We used TransE [3] and RotatE [16] as KGC models. Using the validation data, we set the embedding dimension to 300 for both models. For each triple \((e_s,r,e_o)\) in the test data, we evaluated the performance of randomly predicting either \(e_s\) or \(e_o\). Hits@N(\(N=1, 10\)) and mean reciprocal rank (MRR) were used as evaluation metrics. The BERT model was fine-tuned from a pre-trained model for JapaneseFootnote 2. Its hyperparameters are based on a previous paper [12]. Threshold \(\theta \) (Fig. 2) was experimentally set to 0.4 using the validation data.

We set two baselines. One was “EditDist-based,” in which similarity scores were computed by subtracting the normalized edit distance between the entity names from 1. The edit distance was normalized by the length of the longer entity name. Each entity name was treated as letters representing its Japanese pronunciation in this baseline. Entity pairs with similarity scores over 0.9 were regarded as identical. The other baseline was “BERT” without graphs, i.e., only each entity name was used to compute its feature vector by BERT.

4.2 Results and Discussion

Table 1 shows the KGC performance and the number of triples of the augmented KG for each method. Our proposed method is “BERT+graph.”

Our BERT+graph method outperformed the other methods in every metric, especially the BERT baseline, and its number of triples decreased from the BERT baseline. This result indicates that the graph information reduced the triples that do not contribute to the KGC performance and positively impacted it.

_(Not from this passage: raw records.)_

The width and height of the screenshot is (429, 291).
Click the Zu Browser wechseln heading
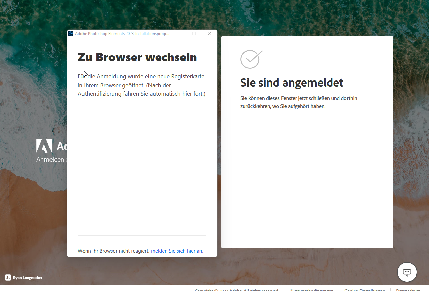pos(137,57)
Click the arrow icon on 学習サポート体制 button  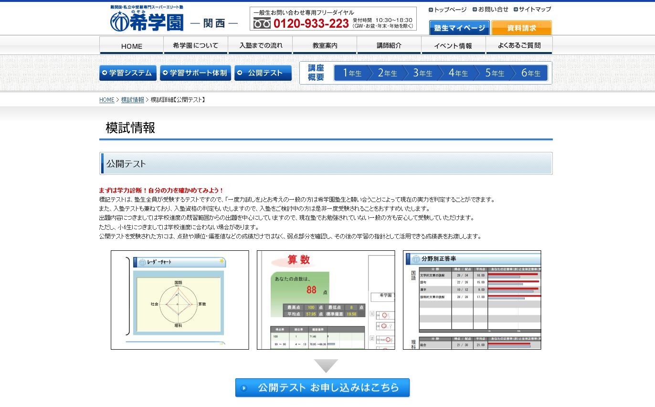pyautogui.click(x=164, y=73)
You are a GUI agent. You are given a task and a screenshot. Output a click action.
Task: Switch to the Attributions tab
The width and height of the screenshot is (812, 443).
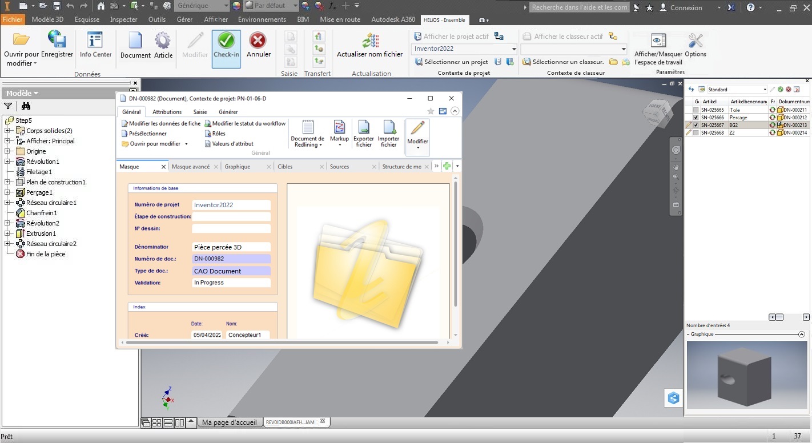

Comparing the performance of each method, the increase from the BERT baseline to our BERT+graph method exceeded that from the EditDist-based baseline to the BERT baseline in all the metrics. This also confirms the effectiveness of graph information.

Table 1. KGC performance and number of triples of augmented KG for each method

Table 2 shows some examples of similarity scores? “Target entity” is an entity of Rakuten Recipe, and “Existing entity” is an entity of the food subgraph. We include the Japanese entity names and the pronunciations in parentheses. Our BERT+graph method successfully computed more appropriate similarity scores. For example, its similarity scores were high for similar pairs, such as 酢イカ (vinegared squid) and イカ (squid), and low for dissimilar pairs, such as 酢イカ (vinegared squid) and スイカ (watermelon) or かき揚げ (vegetable tempura) and カキ (oyster). On the other hand, even for a pair indicating exactly the same thing, such as そば(soba) and 蕎麦 (soba), the scores of another similar pair, such as そば(soba) and かけそば (kakesoba), were higher. Kakesoba is a kind of soba. While the KG augmentation improved KGC performance as demonstrated in Table 1, its negative effects were mitigated by preventing the erroneous merging of dissimilar pairs, such as 酢イカ (vinegared squid) and スイカ (watermelon).

Table 2. Examples of entity identification results

5 Conclusion

We augmented a KG with entity identification based on graph information and evaluated its KGC performance effectiveness after augmentation. Our experiment’s results indicate that our proposed method outperformed the two baselines. In the future, we will verify whether our proposed method remains effective with another KG and external databases.